Volume 4 - Opinions of Counsel SBEA No. 72
Aged exemption (income requirement) (Supplemental Security Income) - Real Property Tax Law, § 467:
Supplemental Security Income benefits constitute a voluntary transfer without consideration and therefore should be considered a “gift” and not “income” for purposes of Real Property Tax Law, section 467.
We have received an inquiry concerning the income requirement of section 467 of the Real Property Tax Law, the so-called “aged exemption”. The question is whether Supplemental Security Income (hereinafter “SSI”) should be included in the computation of income for purposes of determining eligibility for this exemption or whether it should be considered a gift and therefore excluded from such computation.

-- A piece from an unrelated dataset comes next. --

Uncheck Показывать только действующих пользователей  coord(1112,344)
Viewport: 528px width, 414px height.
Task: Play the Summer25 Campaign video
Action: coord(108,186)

Paragraph (a) of subdivision 3 of section 467 provides that no exemption shall be granted if the income of the applicant exceeds the limit set by the granting municipality, which limit must be at a level between $3,000 and $6,000. (Pursuant to chapter 1004 of the Laws of 1974, the maximum permissible income limit will be raised to $6,500 as of January 1, 1975.) This subdivision further provides that “[s]uch income shall include social security and retirement benefits, interest, dividends, net rental income, salary or earnings, and net income from self-employment, but shall not include gifts or inheritances.”
The apparent intention of the New York State Legislature in providing for this income requirement was to exclude anyone who had more than a certain amount of cash accruing to him with which to meet expenses during the income tax year immediately preceding the date of making application for exemption.
As noted above, this statute specifically includes social security payments as “income” for the purpose of determining an applicant’s eligibility for the exemption. Under the social security program, during working years, employees, their employers and self-employed people pay social security contributions, the equivalent of which are pooled in special trust funds under automatic appropriation by Congress. A person must have a certain insured status before social security benefits can be paid to him or his family. A person is insured if he has a sufficient number of quarters of coverage credited to his social security earnings record. Basically, a quarter of coverage means a calendar quarter in which a person has been paid a certain salary (varying depending on type of employment) or been credited with a certain amount of income from self-employment; for example, a quarter of coverage would mean a calendar quarter in which a person has been paid $50 or more in wages for employment covered under the law (except wages for agricultural labor after 1954) . Individuals who died prior to 1951 were fully insured if they had six quarters of coverage. No one can be fully insured if he has less than six quarters of coverage. A person who has forty quarters of coverage is fully insured for life.
Thus, it is readily apparent that social security benefits are dependent on an individual’s having made contributions to social security, such contributions being based on his earnings or wages. On the other hand, according to information supplied us by the U.S. Department of Health, Education, and Welfare, the money to make SSI payments is derived from general funds of the U.S. Treasury - personal income taxes, corporation taxes, and other taxes. Unlike social security payments, SSI benefits are not dependent on contributions of workers, employers, and self-employed people. (Social security funds are not used to pay SSI benefits.) Apparently the only requirements for eligibility for SSI benefits are that the person (s) be either at least sixty-five years of age, or blind, or disabled, and that they have limited incomes and limited assets; in short, the only real qualification is need. There is no requirement that the individual (or any employer he might have) contribute to the program through deductions from his earnings; nor is there any requirement that the individual perform any service in return for such payments. This latter “non-requirement” serves to distinguish SSI benefits from those of other federal programs such as the “Foster Grandparent” program, under which low-income persons aged sixty or over render supportive person-to-person service in health, education, welfare, and related settings to children having exceptional needs, including services to children receiving care in hospitals, homes for dependent and neglected children or other establishments providing care for children with special needs. We have previously stated that the hourly stipends paid under the “Foster Grandparent” program are in the nature of “wages” in return for services performed and therefore (in light of the general rule that an exemption statute is to be construed most strictly against the taxpayer) should be included in computing income for purposes of section 467 (4 Op.Counsel SBEA No. 71). We believe such programs are readily distinguishable from that of SSI and that the benefits received under the latter program are in the nature of a gift and should therefore be excluded from the computation of income for purposes of section 467.
A “payment” or “wage” is given as compensation or consideration. Thus, the transfer of money in consideration of services performed (such as payments received under the “Foster Grandparent” program) is not a gift (Bachmann v. Clemente Contracting Corp., 86 N.Y.S.2d 899, 905, mod. on other grounds sub nom., Bachmann v. Dirrane, 275 App. Div. 753, 88 N.Y.S.2d 285) . A gift, on the other hand, has been judicially defined as “. . . a voluntary transfer of any property or thing by one to another without consideration.” (McKenzie v. Harrison, 120 N.Y. 260, 265, 24 N.E. 458).
It is the opinion of this office based on the foregoing analysis, that SSI benefits constitute a voluntary transfer without consideration and therefore should be considered a “gift” and not “income” for purposes of section 467.